[DATA RECORDS Boundary: Start]

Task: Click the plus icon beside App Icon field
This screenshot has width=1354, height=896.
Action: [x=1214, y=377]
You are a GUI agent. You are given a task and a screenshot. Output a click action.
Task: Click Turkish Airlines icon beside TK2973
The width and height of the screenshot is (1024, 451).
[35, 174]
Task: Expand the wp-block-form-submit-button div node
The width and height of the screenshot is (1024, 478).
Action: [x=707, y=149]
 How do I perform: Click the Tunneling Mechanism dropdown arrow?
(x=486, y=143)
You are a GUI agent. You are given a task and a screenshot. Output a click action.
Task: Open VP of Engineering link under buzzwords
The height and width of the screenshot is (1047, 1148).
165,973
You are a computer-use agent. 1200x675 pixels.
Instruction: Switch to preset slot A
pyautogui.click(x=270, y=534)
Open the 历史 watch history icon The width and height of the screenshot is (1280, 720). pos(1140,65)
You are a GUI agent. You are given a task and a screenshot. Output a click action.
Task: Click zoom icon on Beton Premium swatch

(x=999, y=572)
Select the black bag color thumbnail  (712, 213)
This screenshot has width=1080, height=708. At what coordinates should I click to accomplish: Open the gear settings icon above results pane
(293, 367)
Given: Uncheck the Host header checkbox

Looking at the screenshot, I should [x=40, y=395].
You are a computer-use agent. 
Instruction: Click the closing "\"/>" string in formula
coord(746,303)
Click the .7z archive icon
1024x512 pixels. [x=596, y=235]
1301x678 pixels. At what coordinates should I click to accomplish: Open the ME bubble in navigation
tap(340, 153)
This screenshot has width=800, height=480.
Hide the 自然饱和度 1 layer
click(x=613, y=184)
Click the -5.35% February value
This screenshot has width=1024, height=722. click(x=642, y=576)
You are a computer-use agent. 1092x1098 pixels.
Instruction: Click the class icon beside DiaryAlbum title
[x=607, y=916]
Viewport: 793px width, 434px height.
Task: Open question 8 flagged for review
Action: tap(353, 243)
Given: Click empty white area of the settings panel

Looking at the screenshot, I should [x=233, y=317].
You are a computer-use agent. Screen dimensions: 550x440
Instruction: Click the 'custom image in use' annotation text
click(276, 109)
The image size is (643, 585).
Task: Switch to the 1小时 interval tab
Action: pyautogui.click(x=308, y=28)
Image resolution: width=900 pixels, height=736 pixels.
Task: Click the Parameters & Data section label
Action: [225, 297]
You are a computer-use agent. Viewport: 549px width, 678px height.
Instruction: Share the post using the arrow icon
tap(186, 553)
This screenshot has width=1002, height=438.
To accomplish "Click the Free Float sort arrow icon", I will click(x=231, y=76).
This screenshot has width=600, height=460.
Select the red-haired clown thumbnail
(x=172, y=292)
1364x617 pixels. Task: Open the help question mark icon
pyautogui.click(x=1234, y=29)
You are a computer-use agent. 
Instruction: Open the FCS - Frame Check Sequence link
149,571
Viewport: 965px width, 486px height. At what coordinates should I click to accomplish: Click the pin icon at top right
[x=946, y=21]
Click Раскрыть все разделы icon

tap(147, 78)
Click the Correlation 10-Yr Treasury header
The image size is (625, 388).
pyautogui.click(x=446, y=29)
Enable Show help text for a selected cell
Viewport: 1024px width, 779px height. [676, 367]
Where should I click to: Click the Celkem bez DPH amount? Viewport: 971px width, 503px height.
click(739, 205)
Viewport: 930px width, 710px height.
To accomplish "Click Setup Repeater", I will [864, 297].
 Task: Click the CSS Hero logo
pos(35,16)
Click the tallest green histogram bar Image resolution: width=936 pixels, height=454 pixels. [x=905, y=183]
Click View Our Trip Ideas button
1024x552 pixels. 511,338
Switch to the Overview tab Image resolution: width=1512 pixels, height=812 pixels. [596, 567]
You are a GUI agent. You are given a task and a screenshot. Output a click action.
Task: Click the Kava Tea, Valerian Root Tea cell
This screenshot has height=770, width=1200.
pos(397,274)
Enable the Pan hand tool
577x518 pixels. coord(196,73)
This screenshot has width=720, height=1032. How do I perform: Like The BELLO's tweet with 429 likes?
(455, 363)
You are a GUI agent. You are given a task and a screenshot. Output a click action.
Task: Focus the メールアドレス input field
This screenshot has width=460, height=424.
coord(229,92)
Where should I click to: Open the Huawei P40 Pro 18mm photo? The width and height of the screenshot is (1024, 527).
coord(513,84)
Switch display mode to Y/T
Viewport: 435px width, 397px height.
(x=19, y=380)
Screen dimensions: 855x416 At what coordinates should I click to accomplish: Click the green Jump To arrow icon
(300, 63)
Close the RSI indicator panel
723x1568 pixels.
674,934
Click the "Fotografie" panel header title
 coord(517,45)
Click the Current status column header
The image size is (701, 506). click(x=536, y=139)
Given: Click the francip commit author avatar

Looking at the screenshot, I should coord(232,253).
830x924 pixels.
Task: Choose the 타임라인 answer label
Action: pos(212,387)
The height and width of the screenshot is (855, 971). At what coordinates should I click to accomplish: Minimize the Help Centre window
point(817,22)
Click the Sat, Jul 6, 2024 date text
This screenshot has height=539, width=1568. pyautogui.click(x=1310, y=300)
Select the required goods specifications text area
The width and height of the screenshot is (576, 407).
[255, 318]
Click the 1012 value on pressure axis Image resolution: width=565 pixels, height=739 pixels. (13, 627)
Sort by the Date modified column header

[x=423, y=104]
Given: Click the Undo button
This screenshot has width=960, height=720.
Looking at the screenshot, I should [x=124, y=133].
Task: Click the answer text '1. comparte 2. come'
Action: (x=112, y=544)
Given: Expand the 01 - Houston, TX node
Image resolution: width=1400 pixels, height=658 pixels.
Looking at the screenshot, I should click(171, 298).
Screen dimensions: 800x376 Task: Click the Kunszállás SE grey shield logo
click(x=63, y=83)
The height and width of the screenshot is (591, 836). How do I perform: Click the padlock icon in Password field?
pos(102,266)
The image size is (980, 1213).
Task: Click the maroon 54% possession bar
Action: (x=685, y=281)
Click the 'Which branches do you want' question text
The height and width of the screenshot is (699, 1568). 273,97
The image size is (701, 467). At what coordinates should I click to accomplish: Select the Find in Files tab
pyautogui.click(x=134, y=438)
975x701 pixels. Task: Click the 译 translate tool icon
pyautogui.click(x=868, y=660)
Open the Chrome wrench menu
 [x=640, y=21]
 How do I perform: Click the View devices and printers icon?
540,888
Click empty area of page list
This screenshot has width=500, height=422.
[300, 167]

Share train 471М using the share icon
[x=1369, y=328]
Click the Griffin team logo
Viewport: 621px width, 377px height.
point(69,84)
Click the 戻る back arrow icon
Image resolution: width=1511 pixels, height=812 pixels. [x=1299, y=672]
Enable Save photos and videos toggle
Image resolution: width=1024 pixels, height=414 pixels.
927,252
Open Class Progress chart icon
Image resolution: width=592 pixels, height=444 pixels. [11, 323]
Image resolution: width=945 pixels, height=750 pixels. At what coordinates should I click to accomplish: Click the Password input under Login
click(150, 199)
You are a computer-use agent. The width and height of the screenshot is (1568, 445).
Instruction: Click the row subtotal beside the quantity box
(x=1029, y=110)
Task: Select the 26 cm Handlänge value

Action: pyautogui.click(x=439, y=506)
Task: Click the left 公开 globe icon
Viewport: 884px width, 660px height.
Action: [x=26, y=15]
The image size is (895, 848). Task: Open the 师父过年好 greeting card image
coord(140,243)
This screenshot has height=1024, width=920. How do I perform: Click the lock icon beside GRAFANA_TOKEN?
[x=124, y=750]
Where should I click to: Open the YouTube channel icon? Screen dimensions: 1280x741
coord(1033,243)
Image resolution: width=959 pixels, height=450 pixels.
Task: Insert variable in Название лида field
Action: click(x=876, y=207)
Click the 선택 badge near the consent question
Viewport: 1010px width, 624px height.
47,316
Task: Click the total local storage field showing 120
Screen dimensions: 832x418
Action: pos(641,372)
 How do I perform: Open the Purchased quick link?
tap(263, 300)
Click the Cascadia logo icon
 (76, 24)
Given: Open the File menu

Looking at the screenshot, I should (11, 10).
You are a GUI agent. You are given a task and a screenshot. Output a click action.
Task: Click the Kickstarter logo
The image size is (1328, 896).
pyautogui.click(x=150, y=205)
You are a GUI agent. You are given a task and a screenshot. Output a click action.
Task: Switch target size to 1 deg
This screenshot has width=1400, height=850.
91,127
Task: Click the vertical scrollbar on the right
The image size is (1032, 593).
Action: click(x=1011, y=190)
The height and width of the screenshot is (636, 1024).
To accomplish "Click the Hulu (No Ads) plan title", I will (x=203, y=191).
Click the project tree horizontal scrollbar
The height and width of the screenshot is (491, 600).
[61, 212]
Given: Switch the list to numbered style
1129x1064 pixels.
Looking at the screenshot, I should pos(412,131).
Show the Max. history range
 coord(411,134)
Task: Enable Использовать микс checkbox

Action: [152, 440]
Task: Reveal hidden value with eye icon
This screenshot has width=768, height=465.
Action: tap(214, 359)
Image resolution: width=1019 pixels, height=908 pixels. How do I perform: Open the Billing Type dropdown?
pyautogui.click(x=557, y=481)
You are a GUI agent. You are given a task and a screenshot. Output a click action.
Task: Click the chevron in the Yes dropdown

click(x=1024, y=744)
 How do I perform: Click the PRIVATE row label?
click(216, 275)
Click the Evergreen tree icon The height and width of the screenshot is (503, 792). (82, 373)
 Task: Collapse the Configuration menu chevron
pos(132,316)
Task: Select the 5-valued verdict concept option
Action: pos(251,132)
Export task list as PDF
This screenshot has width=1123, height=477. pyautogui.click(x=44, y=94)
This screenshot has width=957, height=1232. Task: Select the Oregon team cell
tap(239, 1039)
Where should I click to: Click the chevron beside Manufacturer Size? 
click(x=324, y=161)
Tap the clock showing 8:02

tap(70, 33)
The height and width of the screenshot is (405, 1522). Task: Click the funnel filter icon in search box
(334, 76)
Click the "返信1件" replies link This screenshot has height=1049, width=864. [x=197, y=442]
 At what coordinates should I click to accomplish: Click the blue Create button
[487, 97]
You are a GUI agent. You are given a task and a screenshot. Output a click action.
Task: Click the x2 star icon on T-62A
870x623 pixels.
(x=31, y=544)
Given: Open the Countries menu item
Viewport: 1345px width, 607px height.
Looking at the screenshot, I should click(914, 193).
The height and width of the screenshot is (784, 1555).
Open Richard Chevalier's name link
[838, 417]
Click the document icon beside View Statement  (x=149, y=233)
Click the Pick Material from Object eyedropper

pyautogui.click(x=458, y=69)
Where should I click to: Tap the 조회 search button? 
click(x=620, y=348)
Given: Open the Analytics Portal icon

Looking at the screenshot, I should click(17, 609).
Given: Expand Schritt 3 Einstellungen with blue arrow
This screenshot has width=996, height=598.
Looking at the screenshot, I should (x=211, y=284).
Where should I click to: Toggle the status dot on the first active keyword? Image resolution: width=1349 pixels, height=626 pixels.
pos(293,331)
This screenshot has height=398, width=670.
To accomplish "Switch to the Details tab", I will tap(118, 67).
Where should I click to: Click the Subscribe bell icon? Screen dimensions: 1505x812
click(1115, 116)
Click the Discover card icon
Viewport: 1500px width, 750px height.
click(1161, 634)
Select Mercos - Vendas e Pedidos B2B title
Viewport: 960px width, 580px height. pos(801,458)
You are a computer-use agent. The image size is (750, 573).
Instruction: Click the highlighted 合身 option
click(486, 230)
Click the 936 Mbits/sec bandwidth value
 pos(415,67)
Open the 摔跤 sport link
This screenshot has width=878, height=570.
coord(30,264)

[DATA RECORDS Boundary: End]

AIM OF THE TASK
Going through the data above, return each line with the word "node".

SOLUTION TO THIS PROBLEM
Task: Expand the wp-block-form-submit-button div node
Given: Expand the 01 - Houston, TX node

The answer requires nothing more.